Florida Session Ends with Uber’s Preemption Efforts in the Doghouse


By Roger Chapin, Vice President with Mears Transportation Group

With the Florida State Legislature now adjourned, efforts to hold Transportation Network Companies accountable to the same standards as traditional taxicab companies will undoubtedly return to the local level. TNCs (or so-called peer-to-peer taxi services) like Uber and Lyft have, of course, resisted attempts by local municipalities to enforce basic permit requirements, background checks or even minimum insurance verification. Rather than working with local officials and regulators to resolve these issues, Uber hired a cabal of lobbyists and attempted to pass statewide legislation that would preempt local ordinances.

Statewide preemption laws remain the overarching strategy for Uber’s shortsighted public policy, with Wisconsin being the latest state where the company has succeeded in thwarting local control over requirements impacting passenger and driver safety.

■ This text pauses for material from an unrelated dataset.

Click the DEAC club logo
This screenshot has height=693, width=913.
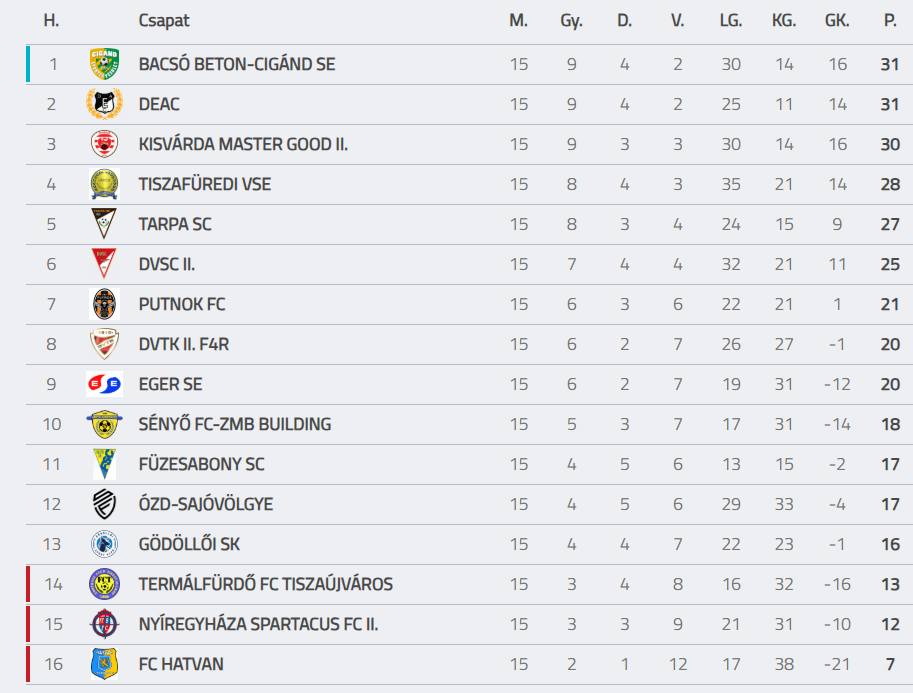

In Florida, Uber met stiffer resistance from local officials from across the state – many of whom were leery of assurances made by the TNCs after months of seeking (and failing) to reach any compromise with Uber or Lyft.

Uber pressed on, of course, and pushed for legislation that would give it free reign to operate across the state. Its only request was that it be allowed to self-regulate its operations – free from any oversight that might hamper its business model. When the legislative process became frustrating for Uber, the company took the unusual step of twice backing amendments that would defund public dollars for improvement projects and economic development in counties and municipalities that attempted to regulate TNCs. Even for Uber, these punitive measures were seen by many Statehouse insiders as crossing the line from brinkmanship to farcical. Later when the company was embarrassed by a House amendment offered by Rep. Kathleen Peters (R) requiring more stringent level II background checks for TNC drivers, Uber set its lobbyists on full alert to pressure House leaders to rescind the provision and help the $40 billion company save face.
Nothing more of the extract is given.